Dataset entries
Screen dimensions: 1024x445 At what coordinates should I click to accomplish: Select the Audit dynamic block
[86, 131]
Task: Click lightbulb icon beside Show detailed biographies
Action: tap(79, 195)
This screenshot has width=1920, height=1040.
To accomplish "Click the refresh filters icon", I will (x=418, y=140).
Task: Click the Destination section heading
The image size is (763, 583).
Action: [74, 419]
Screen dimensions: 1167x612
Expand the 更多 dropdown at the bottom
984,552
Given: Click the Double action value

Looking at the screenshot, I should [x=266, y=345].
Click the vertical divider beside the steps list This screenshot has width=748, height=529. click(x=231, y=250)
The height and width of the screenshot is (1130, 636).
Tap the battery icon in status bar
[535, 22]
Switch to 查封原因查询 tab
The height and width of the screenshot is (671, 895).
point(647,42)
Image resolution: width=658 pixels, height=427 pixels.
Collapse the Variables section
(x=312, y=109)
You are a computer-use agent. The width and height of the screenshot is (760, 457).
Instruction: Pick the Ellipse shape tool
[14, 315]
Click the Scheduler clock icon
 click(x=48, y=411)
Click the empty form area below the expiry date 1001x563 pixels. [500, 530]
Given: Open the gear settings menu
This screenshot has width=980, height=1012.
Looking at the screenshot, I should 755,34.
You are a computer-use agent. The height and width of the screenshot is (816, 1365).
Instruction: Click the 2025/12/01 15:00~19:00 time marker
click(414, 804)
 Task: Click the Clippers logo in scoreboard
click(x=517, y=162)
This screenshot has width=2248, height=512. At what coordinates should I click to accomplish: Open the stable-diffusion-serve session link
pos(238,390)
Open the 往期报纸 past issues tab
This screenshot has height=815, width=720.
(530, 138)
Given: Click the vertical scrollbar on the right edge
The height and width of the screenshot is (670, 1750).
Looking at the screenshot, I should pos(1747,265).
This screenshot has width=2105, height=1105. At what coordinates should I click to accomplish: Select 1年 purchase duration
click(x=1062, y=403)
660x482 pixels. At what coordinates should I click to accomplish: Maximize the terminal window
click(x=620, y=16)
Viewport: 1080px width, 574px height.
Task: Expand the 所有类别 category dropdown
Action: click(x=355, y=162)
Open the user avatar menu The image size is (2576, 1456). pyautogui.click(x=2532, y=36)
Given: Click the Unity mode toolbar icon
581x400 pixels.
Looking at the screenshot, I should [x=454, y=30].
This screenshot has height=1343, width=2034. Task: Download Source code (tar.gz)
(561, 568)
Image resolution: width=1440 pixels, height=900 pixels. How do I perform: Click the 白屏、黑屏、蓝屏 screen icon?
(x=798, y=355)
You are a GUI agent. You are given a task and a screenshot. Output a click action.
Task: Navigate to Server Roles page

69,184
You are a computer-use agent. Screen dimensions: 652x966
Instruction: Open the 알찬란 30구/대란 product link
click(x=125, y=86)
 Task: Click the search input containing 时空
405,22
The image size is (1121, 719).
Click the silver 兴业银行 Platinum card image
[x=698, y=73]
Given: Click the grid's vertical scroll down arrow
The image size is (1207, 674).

**WORK TASK:** The answer must be the line containing "You are a GUI" and every line after it to the end of the data, each set down exactly.

**YOUR RESPONSE:**
You are a GUI agent. You are given a task and a screenshot. Output a click action.
Task: Navigate to Server Roles page

69,184
You are a computer-use agent. Screen dimensions: 652x966
Instruction: Open the 알찬란 30구/대란 product link
click(x=125, y=86)
 Task: Click the search input containing 时空
405,22
The image size is (1121, 719).
Click the silver 兴业银行 Platinum card image
[x=698, y=73]
Given: Click the grid's vertical scroll down arrow
The image size is (1207, 674).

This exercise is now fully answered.